I was going to Africa for two months of ministry that summer, and a variety of house-sitters were holidaying in Spain and looking after my two cats. I think no one wanted to be the person on duty when the big cat died, so various house sitters told me they were laying hands on him and praying for his health and healing.
When I came home from Africa, I found a very poorly cat. He had eaten little while I was gone and had lost a lot of weight. (Whole story here: http://backineurope.blogspot.com/2016/09/medical-misadventures-medical-mystery.html) Yet, when the vet did a blood test to see if thyroid deterioration was behind his rapid decline, the test showed that his thyroid was completely normal. Follow up tests six months later showed that it was still normal.
Five years later, Teddi is still with me, as large as life. When doing a recent health check on Tobi (his sister) we did the thyroid test on both of them and both came back normal. The vet is completely baffled about Teddi's recovery. She keeps saying that hyperthyroidism isn't a disease you can recover from, and that Teddi's amazing healing is "like a miracle."
So now, it's Tobi's turn to be ill. Her thyroid may be normal, but she's going into kidney failure and she has a tumour in her liver and pancreas. She probably doesn't have long left to live; maybe only a few weeks. I'm not expecting or even praying for a miracle for Tobi.
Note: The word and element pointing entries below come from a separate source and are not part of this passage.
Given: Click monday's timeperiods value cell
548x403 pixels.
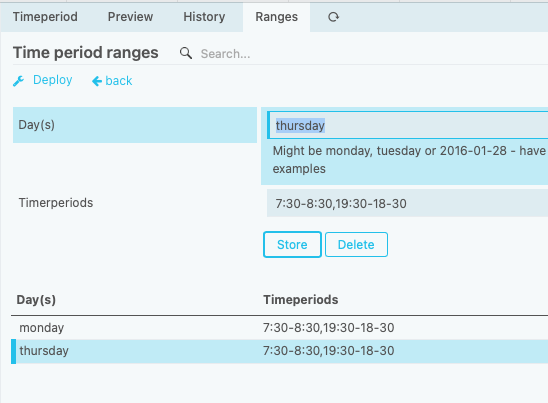Looking at the screenshot, I should tap(329, 328).
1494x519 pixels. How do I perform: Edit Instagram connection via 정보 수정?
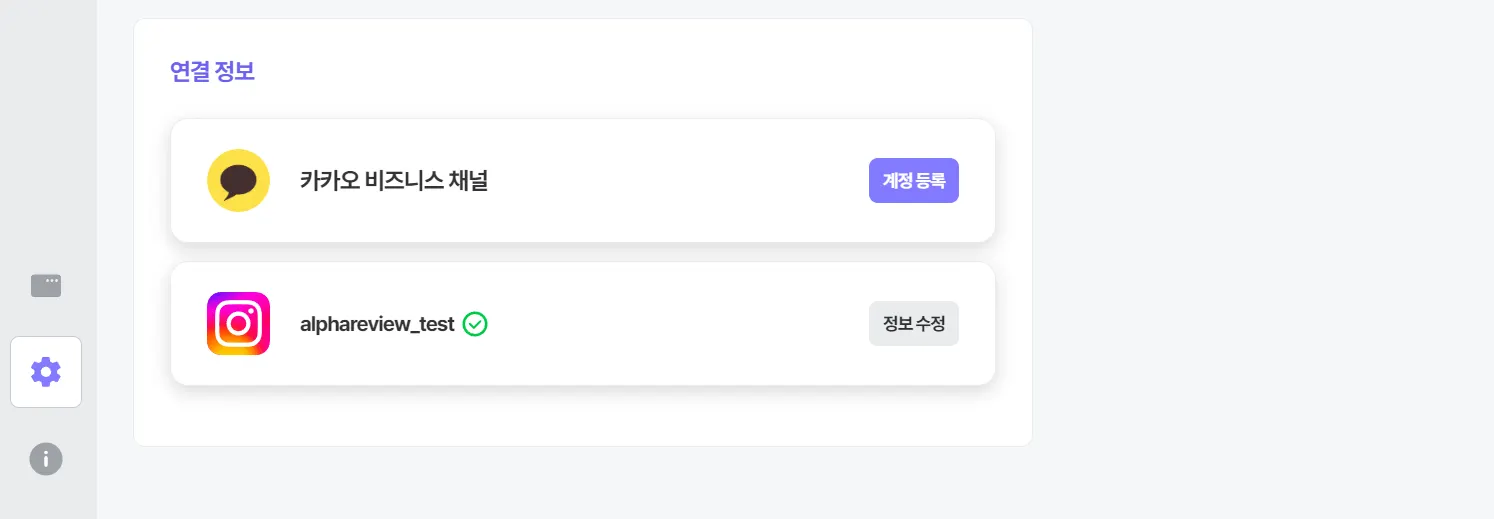pos(913,324)
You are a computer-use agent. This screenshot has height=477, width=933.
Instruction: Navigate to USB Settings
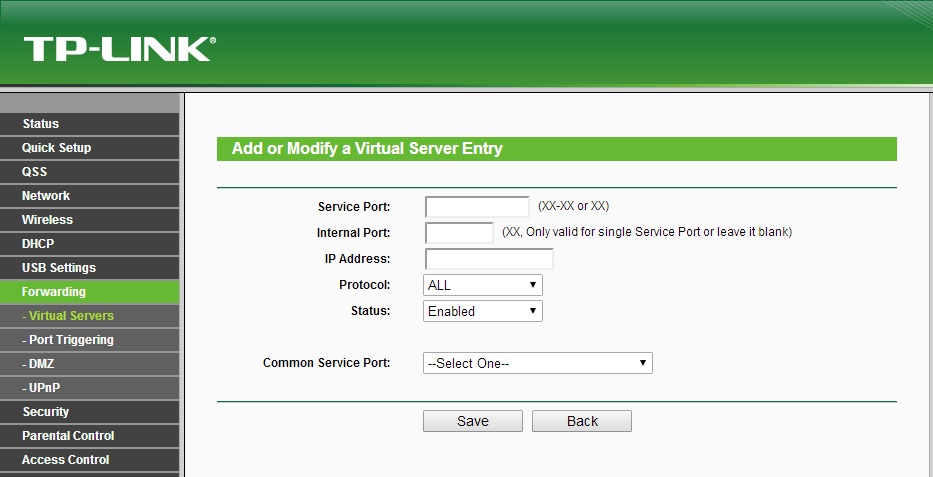[59, 268]
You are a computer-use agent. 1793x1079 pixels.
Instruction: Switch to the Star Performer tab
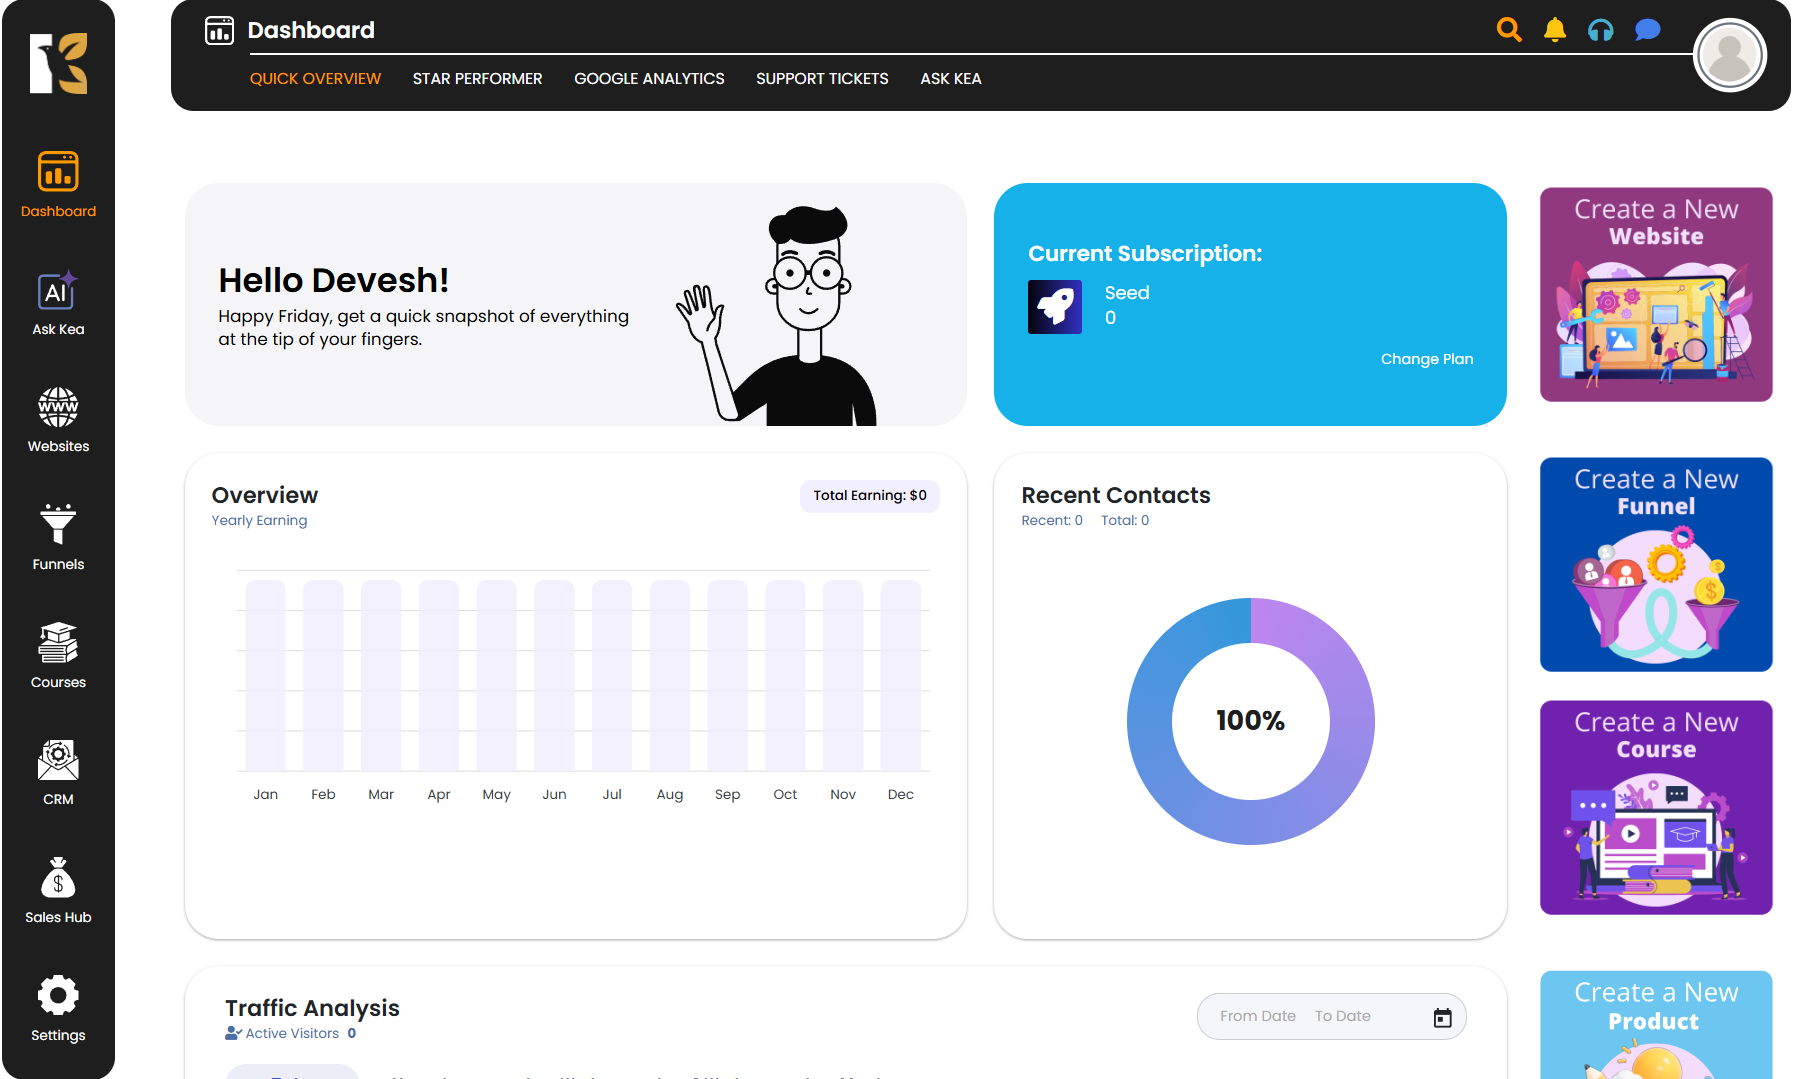(x=477, y=79)
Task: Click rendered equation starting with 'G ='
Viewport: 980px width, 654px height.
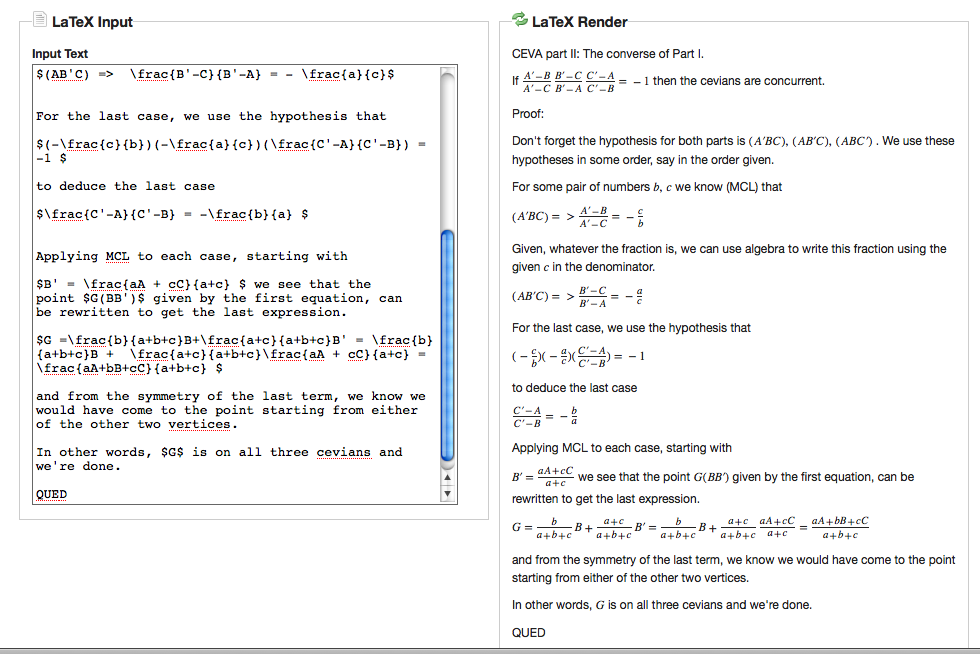Action: [690, 527]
She's twelve years old, she's had a good life, and animals don't live forever. It's obvious that it's her time and at some point soon it will be kinder to let her go, if she doesn't just die on her own. For now, she's not in pain and she's not suffering in any way.
But for my little Maiki, just turned five months old, it seems unthinkable that a mystery injury could rob her of her puppyhood and of possible future mobility and musculoskeletal health. And so I'm praying. I'm praying for an outcome that would be good for her and good for me.
I don't have a specific word from God. I don't know if He would want to do a miracle of healing (with no surgery needed) or a miracle of provision (if surgery is the only way to give this little pup a long and healthy life.) But I know that God cares about me and therefore about every aspect of my life.... and so I'm going to pray anyway and see what happens. The Zola miracle and the Teddi miracle were unexpected. Perhaps God will do something unexpected this time too.